IOR research project receives important funding from the United States
Institutional Communication Service
The American Society of Hematology (ASH) - the world's leading association in the field of hematology - has awarded Dr. Adalgisa Condoluci, a researcher at the IOR, with the "ASH Global Research Award 2021". Dr. Condoluci is one of the twelve researchers selected for this honor, which aims to support research projects conducted by young researchers outside the United States and Canada.
"The recipients of the ASH Global Research Award will conduct important research that will help increase hematology capacity in their home countries", said Martin S. Tallman, MD, Memorial Sloan Kettering Cancer Center, New York, and President of the 2021 ASH. The researchers selected for this year represent ten countries: Australia, Brazil, China, India, Italy, Nigeria, Portugal, Singapore, Switzerland, and the United Kingdom.
The research project of the IOR investigates the use of the so-called liquid biopsy to improve long-term therapeutic results in patients with early-stage Hodgkin lymphoma.

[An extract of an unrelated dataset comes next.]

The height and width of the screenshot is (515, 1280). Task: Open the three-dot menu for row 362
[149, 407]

Chemotherapy and radiotherapy are treatments that are normally used in these patients and able to cure the tumor the majority of cases. However, in a small percentage of patients, the disease relapses, and in a similar percentage of cases, patients develop serious cardio-pulmonary complications or even secondary tumors after several years as a result of the treatment toxicity. On these bases, current research aims to find ways to avoid these serious late complications and to improve the percentage of cured patients.
To date, two indicators seem useful to avoid adding radiotherapy to patients who have responded well to chemotherapy. The first one is represented by PET (positron tomography), which is capable of quantifying the quality and speed of the response to chemotherapy. The second tool is represented by the so-called liquid biopsy, which allows demonstrating the presence of even minute quantities of gene material released by tumor cells in patients' blood. In Hodgkin lymphomas, the persistence of this tumor-gene material at the end of chemotherapy or its reappearance months or years later indicates the need for complementary treatment, and therefore the use of radiotherapy. Otherwise, radiotherapy can be spared, thus decreasing the toxicity of the entire treatment.

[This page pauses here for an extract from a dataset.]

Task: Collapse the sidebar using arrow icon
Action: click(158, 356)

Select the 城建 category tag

A very accurate diagnostic test that demonstrates the presence of this tumor-gene material in the blood was developed by the experimental hematology group of the Oncology Research Institute (IOR) in Bellinzona, led by Prof. Davide Rossi. Dr. Condoluci will now apply this methodology to patients enrolled in a multicenter study, which is currently ongoing in 40 European centers. Thanks to this study, it will be possible to definitively demonstrate the usefulness of these two indicators to spare radiotherapy for most patients with early-stage Hodgkin lymphoma.